Die Bemessungsgrundlage und die Höhe der Abgabe sind dem als Beilage angeschlossenen Berechnungsblatt zu entnehmen und bilden einen Bestandteil dieses Spruches.
Die ordentliche Revision an den Verwaltungsgerichtshof gemäß § 133 Abs 4 B-VG ist nicht zulässig.
Entscheidungsgründe
Die Beschwerdeführerin begehrt die Anerkennung von monatlichen Familienheimfahrten in die Slowakei, sowie im Jahr 2009 die Anerkennung der Kosten für die doppelte Haushaltsführung für einen Zeitraum von sechs Monaten.
Vom Finanzamt wird die Zumutbarkeit der Verlegung des Wohnsitzes angenommen. Die Beibehaltung des Wohnsitzes im Ausland sei rein privat veranlasst. Die Beschwerdeführerin halte sich schon seit 2005 dauernd im Inland auf und stünde seit in einem unbefristeten Dienstverhältnis. Die Voraussetzungen für eine vorübergehende doppelte Haushaltsführung für 6 Monate würden daher in den Jahren 2009 und 2010 (Beschwerdejahre) nicht mehr vorliegen:
Über die Beschwerde wurde erwogen
Nachstehender Sachverhalt steht fest:
Die Beschwerdeführerin ist seit 2005 ohne Unterbrechungen in Wien gemeldet. Ihren Hauptwohnsitz hatte sie in den Jahren 2009 und 2010 in ihrer Heimatstadt C***, Slowakei, wo sie über eine Eigentumswohnung verfügte (ZMR-Behördenabfrage).
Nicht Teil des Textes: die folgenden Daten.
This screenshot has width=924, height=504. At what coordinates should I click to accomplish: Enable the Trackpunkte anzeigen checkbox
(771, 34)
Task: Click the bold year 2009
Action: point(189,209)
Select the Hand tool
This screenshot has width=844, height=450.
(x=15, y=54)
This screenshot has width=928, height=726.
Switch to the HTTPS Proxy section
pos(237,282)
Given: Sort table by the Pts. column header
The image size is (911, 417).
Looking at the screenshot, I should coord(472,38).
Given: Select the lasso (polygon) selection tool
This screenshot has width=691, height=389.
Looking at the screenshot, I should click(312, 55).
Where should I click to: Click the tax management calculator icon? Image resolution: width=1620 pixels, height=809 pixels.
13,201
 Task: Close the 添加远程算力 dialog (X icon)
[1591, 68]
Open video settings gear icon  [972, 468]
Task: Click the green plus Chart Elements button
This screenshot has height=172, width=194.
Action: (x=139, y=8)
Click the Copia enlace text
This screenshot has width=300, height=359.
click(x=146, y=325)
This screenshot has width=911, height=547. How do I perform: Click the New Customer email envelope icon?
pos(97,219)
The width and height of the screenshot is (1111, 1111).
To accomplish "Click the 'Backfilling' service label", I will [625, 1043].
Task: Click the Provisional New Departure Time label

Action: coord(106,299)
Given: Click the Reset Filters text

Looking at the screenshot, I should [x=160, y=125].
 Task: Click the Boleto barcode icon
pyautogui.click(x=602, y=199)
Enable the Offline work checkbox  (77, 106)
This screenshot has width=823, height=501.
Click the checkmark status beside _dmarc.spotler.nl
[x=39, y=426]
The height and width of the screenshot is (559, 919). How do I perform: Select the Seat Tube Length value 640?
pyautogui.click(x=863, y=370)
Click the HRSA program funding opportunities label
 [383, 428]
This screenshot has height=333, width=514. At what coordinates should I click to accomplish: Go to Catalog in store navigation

Die Eltern der Beschwerdeführerin (im Jahr 2010 62 bzw 66 Jahre alt) wohnten in der Slowakei. Die Beschwerdeführerin ist im Wesentlichen an jedem Wochenende mit dem Auto von Wien nach C*** gefahren. Die tägliche Rückkehr an den Familienwohnsitz in der Slowakei war auf Grund der Entfernung nicht zumutbar (einfache Wegstrecke laut Routenplaner ca 177 km). Die Beschwerdeführerin betrieb von bis das Gewerbe „Dienstleistung in der automatischen Datenverarbeitung und Informationstechnik“ am Gewerbestandort Wien***. Die gewerbliche Tätigkeit erfolgte im Prinzip für einen einzigen Auftraggeber (X***Y***) und erforderte keine tägliche Anwesenheit in Wien. Seit ist die Beschwerdeführerin nichtselbstständig in Wien tätig. Das Dienstverhältnis war bis befristet. Mit wurde die Beschwerdeführerin in ein unbefristetes Dienstverhältnis übernommen (Dienstvertrag vom mit Ergänzung vom ). Spätestens ab Februar 2009 war der - alleinstehenden - Beschwerdeführerin die Verlegung des Familienwohnsitzes an den Beschäftigungsort (Wien) zumutbar. Die monatlichen Kosten für die am Beschäftigungsort angemietete Wohnung betrugen 546,33 € (Mietvertrag; Rechnungen Fernwärme, Wien Energie, UPC, Haushaltsversicherung), für die Anschaffung von erforderlichen Einrichtungsgegenständen (Bett mit Matratzen) hatte die Beschwerdeführerin im Jahr 2009 Aufwendungen iHv 815,22 € (2 Rechnungen).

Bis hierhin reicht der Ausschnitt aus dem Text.